TerryAnn Defenser in University Relations came to the Archives to get my signature on a copy of “Gary’s First Hundred Years” that she intends to give a friend named Marty. She also got Steve to inscribe “Steel Giants.”
Retired Sociology professor Barry Johnston passed away. He was about my age and quite a stud when he first showed up on campus with long hair, a Texas accent, and riding a motorcycle. I played tennis with him and poker, and he was a very tough teacher and prolific scholar. At lunch Chuck Gallmeier talked about rooming with him when they’d travel together to Sociology conferences. I interviewed him while researching a history of IUN, and this is how he described being interviewed in 1973 by administrator Herman Feldman: “I had done a master’s thesis on hippies and the drug experience. In my vita I called it a participant/observation study. Feldman wanted to know how much participation I had done. I phrased my answer carefully. I had shoulder-length hair and a beard and was committed to an alternative lifestyle. I enjoyed being an intellectual but relished living life on the boundaries. I tried to answer Herman’s question honestly without leading myself into harm’s way.”
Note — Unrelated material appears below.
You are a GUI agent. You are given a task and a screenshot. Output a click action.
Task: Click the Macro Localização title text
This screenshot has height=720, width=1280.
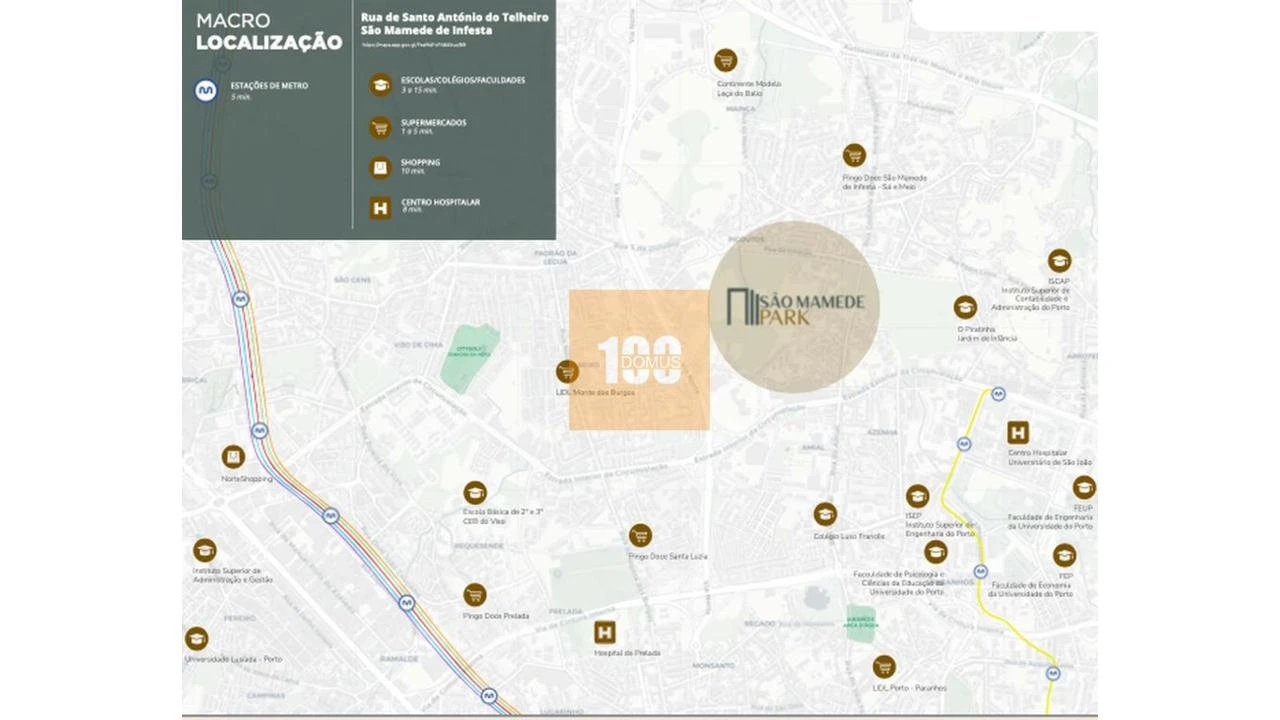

Last evening I bowled better than usual but the Engineers lost all three games, the last one by a single point despite our clean-up man David “Duke” Caminski rolling a 269. In the tenth he struck and then left a eight pin on a perfect hit.
I interviewed State Senator Earline Rogers for my “On Their Shoulders” project. Her dad Earl Smith, was a tremendous athlete in high school at Froebel who had to quit college when his mother’s health failed. Becoming a steelworker, he worked different shifts and would often come home angry over the way Blacks were discriminated against. It was his hope that all five of his children would graduate from college, and they eventually did. Earline grew up in a Delaney Housing Project home. Her mom was a good campaigner when Earline went into politics. Earline ran for mayor in 1995 and would have beaten Scott King had not a second Black candidate Judge Charles Graddick, not divided the Black vote. She got her competitive streak from her dad and would have been a good mayor.
I had great food at Asia Day in the Savannah gym. Former vice chancellor Marilyn Vasquez was one of the servers. There was a fashion show and other entertainment. During one musical interlude Tanice Foltz came up and started dancing with me. One woman got a dozen students to help her demonstrate examples of laugh therapy. Vice Chancellor David Malik handed out candy bars to folks who correctly answered questions about various Asian countries.
Chris Young’s student Elizabeth Laduke met me at the Archives to ask about the Elbert H. Gary statue downtown and the Michael Jackson monument in front of the house where he grew up. I mentioned that Judge Gary was no friend to African-American steelworkers and that there was a movement during the 1970s to change the city’s name to DuSable. I defended Michael against charges that he never did anything for the city and speculated that there might be a statue of his likeness in the future as fans continue to gather outside the house on special occasions.